Friday, March 21, 2008

Wonderful Confusion

A wonderful example today of just plain sloppiness.

Page 1, under Today, down the left column. Under sports, Mao Asada....is a close second after the short program at the world championships.

See page 11.

But in the right lower corner we see a color photo of Mao showing her gold medal after winning the women's title at the World Figure Skating Championships. Asada captured her first world crown after finishing second in the short program on Tuesday. (We get the coverage in Niigata on Saturday, after watching the competition on TV on Friday night!)

See page 11.

But on the page 11 there is just the story about Mao winning the entire two-day event, which of course consisted of the short and long programs!

Guys!

But this was nothing compared to the TV coverage of both days of the championships. TV decided to cover the competition after everyone knew the results. After the first day it was clear that Asada and Ando and Nakano were still all in the running to win. That evening TV showed several commercials featuring all three of the Japanese contenders. But on day two, after Mao had already won, ALL of the commercials showed ONLY Mao.

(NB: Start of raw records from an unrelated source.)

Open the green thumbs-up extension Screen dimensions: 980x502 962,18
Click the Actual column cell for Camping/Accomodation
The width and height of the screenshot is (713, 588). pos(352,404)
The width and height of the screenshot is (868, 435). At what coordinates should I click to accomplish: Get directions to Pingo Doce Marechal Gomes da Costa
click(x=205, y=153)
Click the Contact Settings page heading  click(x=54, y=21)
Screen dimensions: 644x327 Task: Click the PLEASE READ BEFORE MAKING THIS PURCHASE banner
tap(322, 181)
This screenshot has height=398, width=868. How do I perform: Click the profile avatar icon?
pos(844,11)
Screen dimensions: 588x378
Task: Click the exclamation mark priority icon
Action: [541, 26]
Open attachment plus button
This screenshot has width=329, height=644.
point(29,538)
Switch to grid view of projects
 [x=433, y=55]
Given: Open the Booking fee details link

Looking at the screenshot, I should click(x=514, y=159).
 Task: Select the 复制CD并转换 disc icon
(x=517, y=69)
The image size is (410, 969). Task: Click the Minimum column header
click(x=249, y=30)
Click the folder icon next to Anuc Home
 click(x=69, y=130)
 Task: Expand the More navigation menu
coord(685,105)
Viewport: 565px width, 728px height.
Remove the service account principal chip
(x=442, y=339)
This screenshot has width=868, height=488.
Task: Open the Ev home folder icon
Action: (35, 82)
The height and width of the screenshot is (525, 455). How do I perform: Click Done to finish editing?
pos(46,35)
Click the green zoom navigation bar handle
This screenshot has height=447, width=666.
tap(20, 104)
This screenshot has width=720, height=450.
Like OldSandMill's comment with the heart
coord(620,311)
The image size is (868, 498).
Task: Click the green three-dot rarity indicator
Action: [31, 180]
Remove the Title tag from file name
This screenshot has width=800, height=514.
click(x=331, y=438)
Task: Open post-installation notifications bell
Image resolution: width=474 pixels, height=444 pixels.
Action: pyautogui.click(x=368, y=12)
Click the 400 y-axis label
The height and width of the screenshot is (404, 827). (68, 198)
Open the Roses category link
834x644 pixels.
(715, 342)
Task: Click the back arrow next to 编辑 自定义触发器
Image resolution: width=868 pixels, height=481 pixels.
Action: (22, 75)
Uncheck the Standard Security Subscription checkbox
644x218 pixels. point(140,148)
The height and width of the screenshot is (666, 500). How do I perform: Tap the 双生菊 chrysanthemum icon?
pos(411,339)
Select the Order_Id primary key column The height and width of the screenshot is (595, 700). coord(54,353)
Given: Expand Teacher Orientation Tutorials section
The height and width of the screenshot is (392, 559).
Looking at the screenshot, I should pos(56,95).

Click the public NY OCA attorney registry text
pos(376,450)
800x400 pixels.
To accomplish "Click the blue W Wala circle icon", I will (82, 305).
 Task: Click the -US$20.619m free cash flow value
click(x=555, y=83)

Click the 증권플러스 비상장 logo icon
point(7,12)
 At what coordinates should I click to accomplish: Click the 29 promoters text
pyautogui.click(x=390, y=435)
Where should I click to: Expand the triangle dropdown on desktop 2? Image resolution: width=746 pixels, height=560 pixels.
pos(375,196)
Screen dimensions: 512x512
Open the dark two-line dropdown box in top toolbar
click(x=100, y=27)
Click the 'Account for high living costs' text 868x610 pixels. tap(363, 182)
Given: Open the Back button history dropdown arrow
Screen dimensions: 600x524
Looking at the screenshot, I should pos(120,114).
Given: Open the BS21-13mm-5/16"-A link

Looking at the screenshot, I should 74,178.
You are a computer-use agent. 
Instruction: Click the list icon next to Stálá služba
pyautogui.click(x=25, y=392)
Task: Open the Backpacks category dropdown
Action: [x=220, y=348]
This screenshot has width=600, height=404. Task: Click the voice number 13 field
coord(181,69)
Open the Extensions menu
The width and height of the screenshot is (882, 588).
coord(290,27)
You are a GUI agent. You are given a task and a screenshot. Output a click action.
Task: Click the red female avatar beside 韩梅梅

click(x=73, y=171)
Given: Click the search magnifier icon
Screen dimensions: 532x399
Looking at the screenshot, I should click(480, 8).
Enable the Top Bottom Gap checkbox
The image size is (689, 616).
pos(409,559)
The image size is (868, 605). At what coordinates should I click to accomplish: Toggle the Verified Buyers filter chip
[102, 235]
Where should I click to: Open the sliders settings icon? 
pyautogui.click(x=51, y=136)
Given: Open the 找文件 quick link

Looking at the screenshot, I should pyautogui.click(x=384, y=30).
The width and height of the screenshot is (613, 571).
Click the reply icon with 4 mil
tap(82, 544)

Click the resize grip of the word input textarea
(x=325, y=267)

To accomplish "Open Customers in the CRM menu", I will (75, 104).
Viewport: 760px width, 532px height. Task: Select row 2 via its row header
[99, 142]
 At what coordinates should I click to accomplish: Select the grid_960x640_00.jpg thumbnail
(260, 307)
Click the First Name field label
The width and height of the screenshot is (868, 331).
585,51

But they are probably all represented by the same ad agency. Just guessing. Wouldn't surprise me.

In Weekend Scene today Burritt Sabin has a good special to the Japan times about the Uraga shipyards. The story is excellent but whoever wrote the headline must be a fan of The Ring movies because "Then there were ghosts" refers only to a single sentence about a haunted light house and a local resident who doesn't answer the question about whether the light house is haunted or not.

Gregory Clark's article, as is often the case, could have been cut by 95%. A single question is "does Tibet justify the calls for a boycott of Beijing's planned Olympic Games later this year?" is his subject.

I think Clark wanted to ask if Tibet would justify an actual boycott, not merely the call for one. In any case his answer to his own question is "no" and if Clark had just answered his own question in the first paragraph the whole piece would have played as a decent contribution to the Readers in Council Section.